Re: [lingu-dev] [SoC] Grammar checker API

Thomas Lange Fri, 26 May 2006 06:23:14 -0700

Hello Bruno,

Well, first things first:
Congratulations for being accepted as on of the projects for the Google
Summer of Code! :-)


->Lacci: Hi, Lacci. I'm not sure if you already noticed that we have
started a dsicussion about grammar checking an API and not last to be
mentioned integration of grammar checkers in OOo.
The focus should currently be on the integration (i.e. whow will it look
like to the user in the end?) especially if there are more than one
grammar checkers available. I think this should be the first topic
because we need to make clear where we want to go and identify the
problems on the way before deciding on an API.
So if you have time I would be glad if you can share your thoughts.


> 1. Grammar Checker API, now:
> 
>    1. It makes sense working with just one language now; so, foreign
>       words in the text should be ignored.

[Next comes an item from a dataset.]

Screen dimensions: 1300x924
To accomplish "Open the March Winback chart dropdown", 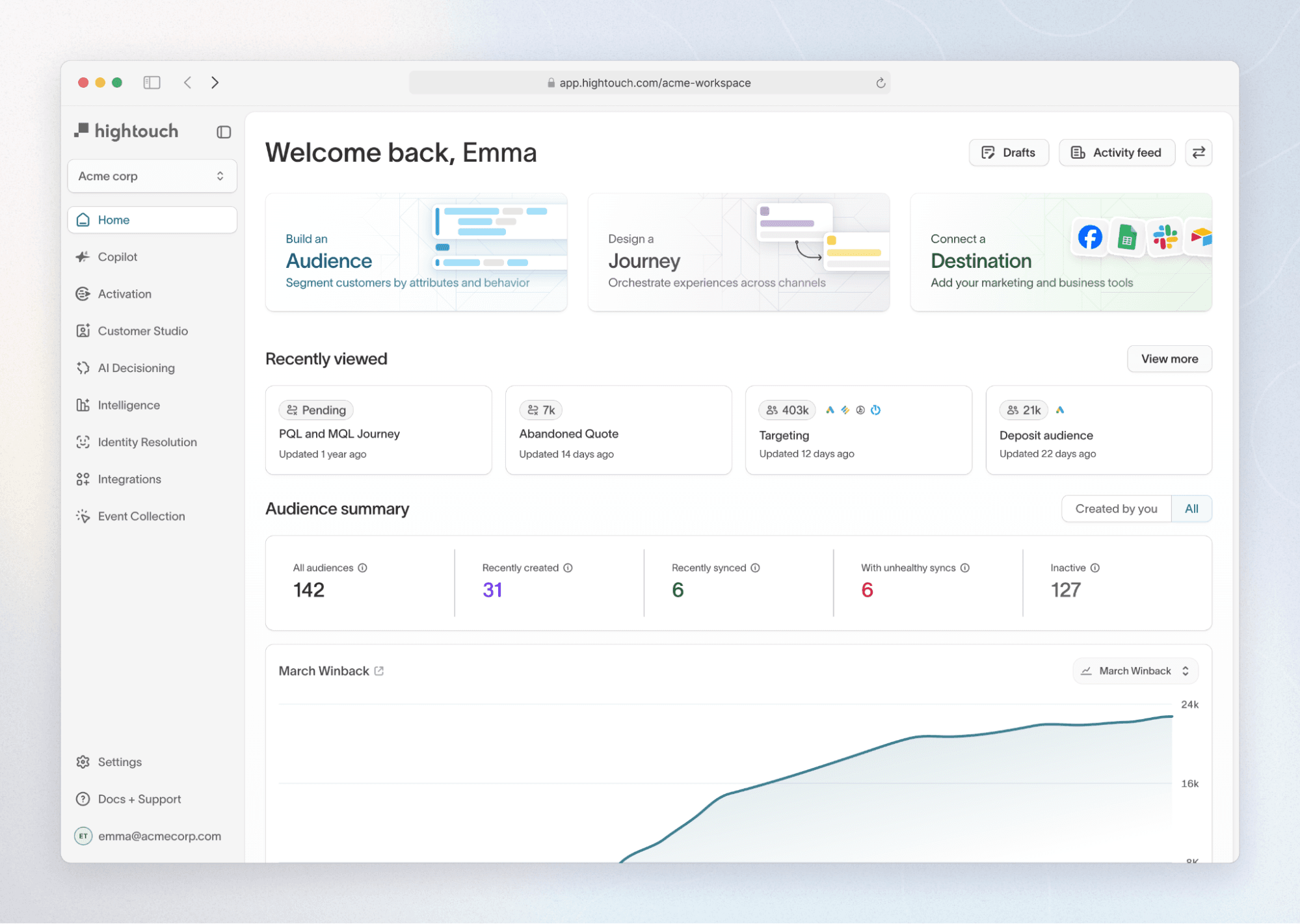I will (x=1135, y=671).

>From the API view agreed!

>From the UI view I'm a bit unsure here. Since currently different
languages in one sentence being spell checked is working it looks a bit
like a regression from the users point of view if that text would just
be skipped.


>    2. The grammar checker should run in a different thread to not block
>       OpenOffice.

You mean when grammar checking is done automatically (in the background
like automatic spell checking) only?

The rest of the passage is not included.